Stored data entries:
▬▬▬▬▬▬▬▬▬▬

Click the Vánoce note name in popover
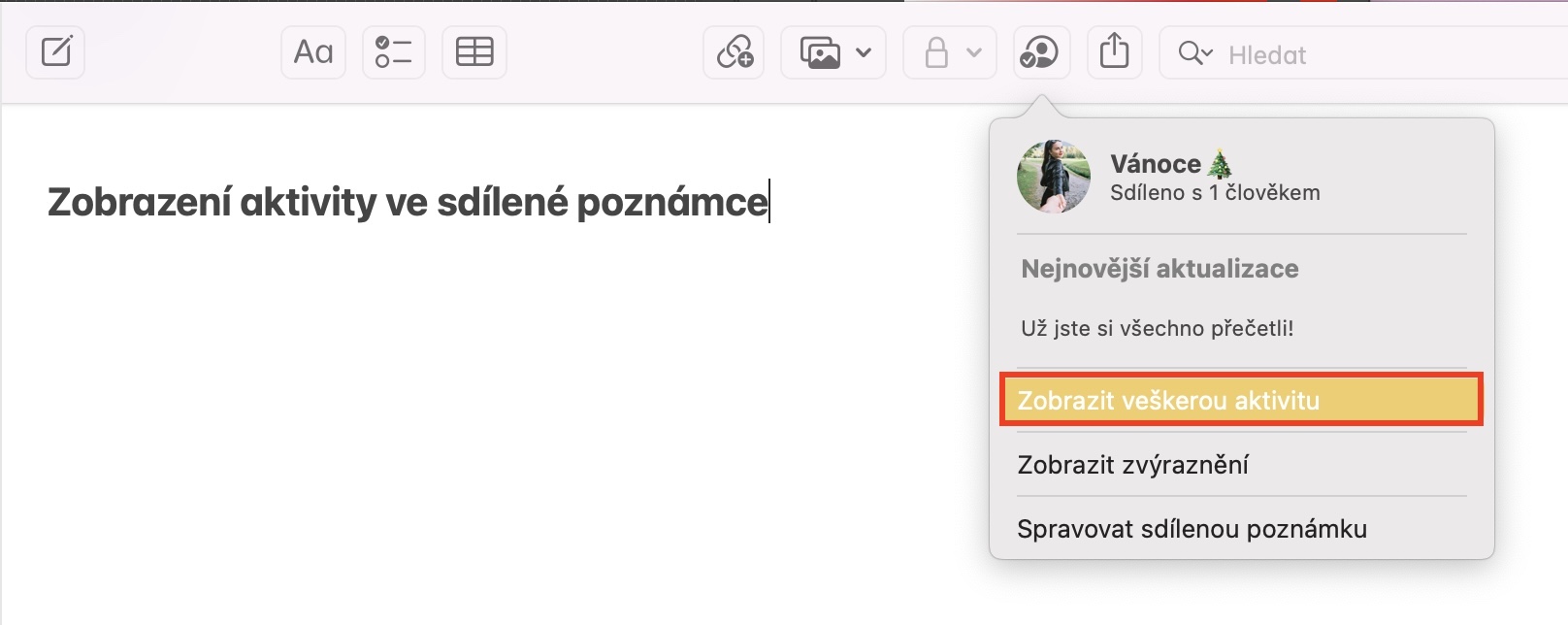click(1156, 164)
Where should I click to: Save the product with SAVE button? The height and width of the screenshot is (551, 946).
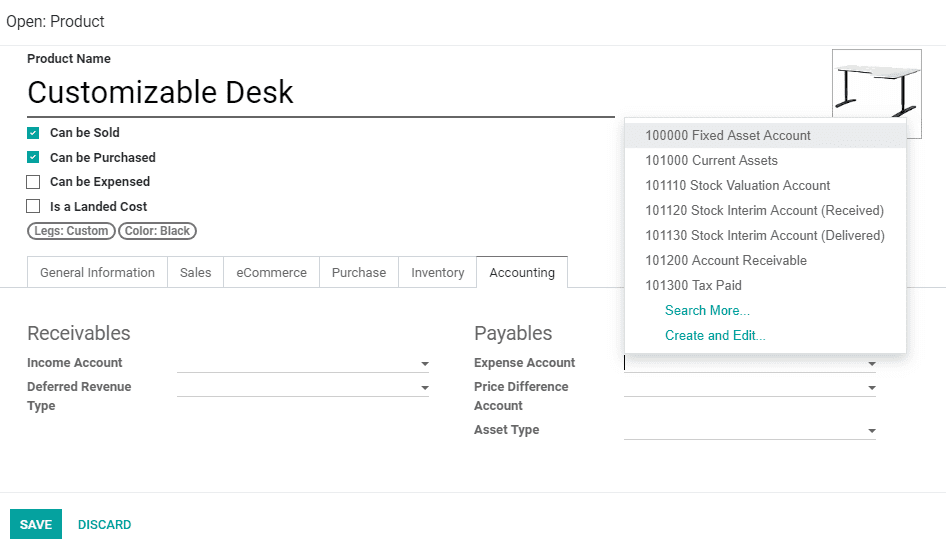(36, 524)
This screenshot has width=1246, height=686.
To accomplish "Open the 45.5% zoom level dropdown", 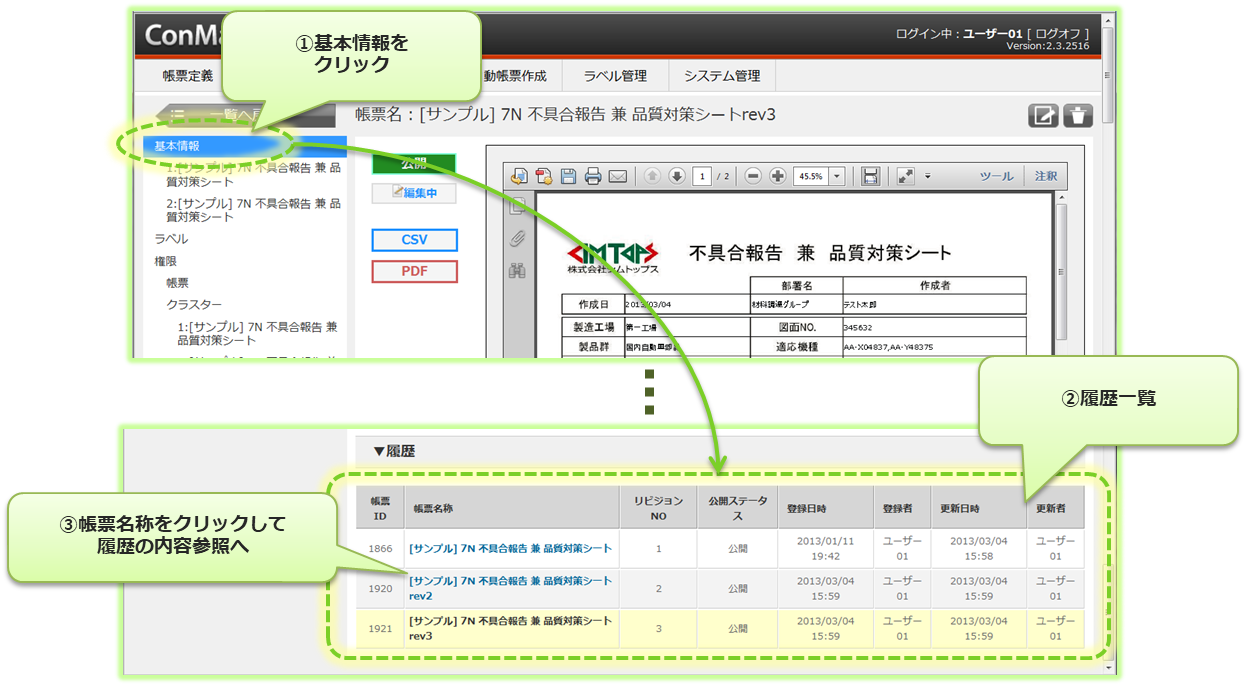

▬▬▬▬▬▬▬▬▬▬

§ WHAT THE TASK ASKS
An exact copy of all the lines above is required, with the pictures removed.

§ RESPONSE BOX
Click the Vánoce note name in popover
click(1156, 164)
Where should I click to: Save the product with SAVE button? The height and width of the screenshot is (551, 946).
(36, 524)
This screenshot has width=1246, height=686.
To accomplish "Open the 45.5% zoom level dropdown", 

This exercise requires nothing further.